*AIM OF THE EXERCISE:*
Only lines holding "Given" are needed; copy each of them from the data below.

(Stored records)
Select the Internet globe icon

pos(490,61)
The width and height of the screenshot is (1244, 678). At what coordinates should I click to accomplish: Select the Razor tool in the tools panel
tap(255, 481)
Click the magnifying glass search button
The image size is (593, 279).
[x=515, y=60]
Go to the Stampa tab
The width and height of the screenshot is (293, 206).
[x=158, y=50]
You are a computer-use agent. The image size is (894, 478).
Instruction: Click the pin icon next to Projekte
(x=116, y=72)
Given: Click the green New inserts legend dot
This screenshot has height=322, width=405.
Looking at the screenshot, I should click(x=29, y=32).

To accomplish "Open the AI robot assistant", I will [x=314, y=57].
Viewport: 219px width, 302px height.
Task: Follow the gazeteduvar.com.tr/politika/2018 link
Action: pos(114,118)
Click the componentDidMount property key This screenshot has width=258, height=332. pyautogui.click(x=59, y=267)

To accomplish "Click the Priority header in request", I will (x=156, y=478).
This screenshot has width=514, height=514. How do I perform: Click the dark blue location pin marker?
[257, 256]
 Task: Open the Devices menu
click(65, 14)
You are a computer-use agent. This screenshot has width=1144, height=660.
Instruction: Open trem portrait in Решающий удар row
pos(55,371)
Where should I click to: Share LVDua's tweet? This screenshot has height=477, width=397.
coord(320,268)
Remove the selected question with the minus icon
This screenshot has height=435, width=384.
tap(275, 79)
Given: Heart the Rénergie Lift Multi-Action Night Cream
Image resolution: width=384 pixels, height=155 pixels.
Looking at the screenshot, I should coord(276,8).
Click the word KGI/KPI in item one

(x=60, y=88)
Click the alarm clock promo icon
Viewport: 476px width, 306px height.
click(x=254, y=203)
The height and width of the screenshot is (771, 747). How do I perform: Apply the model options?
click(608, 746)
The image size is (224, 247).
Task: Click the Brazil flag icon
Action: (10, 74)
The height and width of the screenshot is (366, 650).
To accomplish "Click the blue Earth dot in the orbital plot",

*WRITTEN RESPONSE:*
Given: Click the green New inserts legend dot
Given: Heart the Rénergie Lift Multi-Action Night Cream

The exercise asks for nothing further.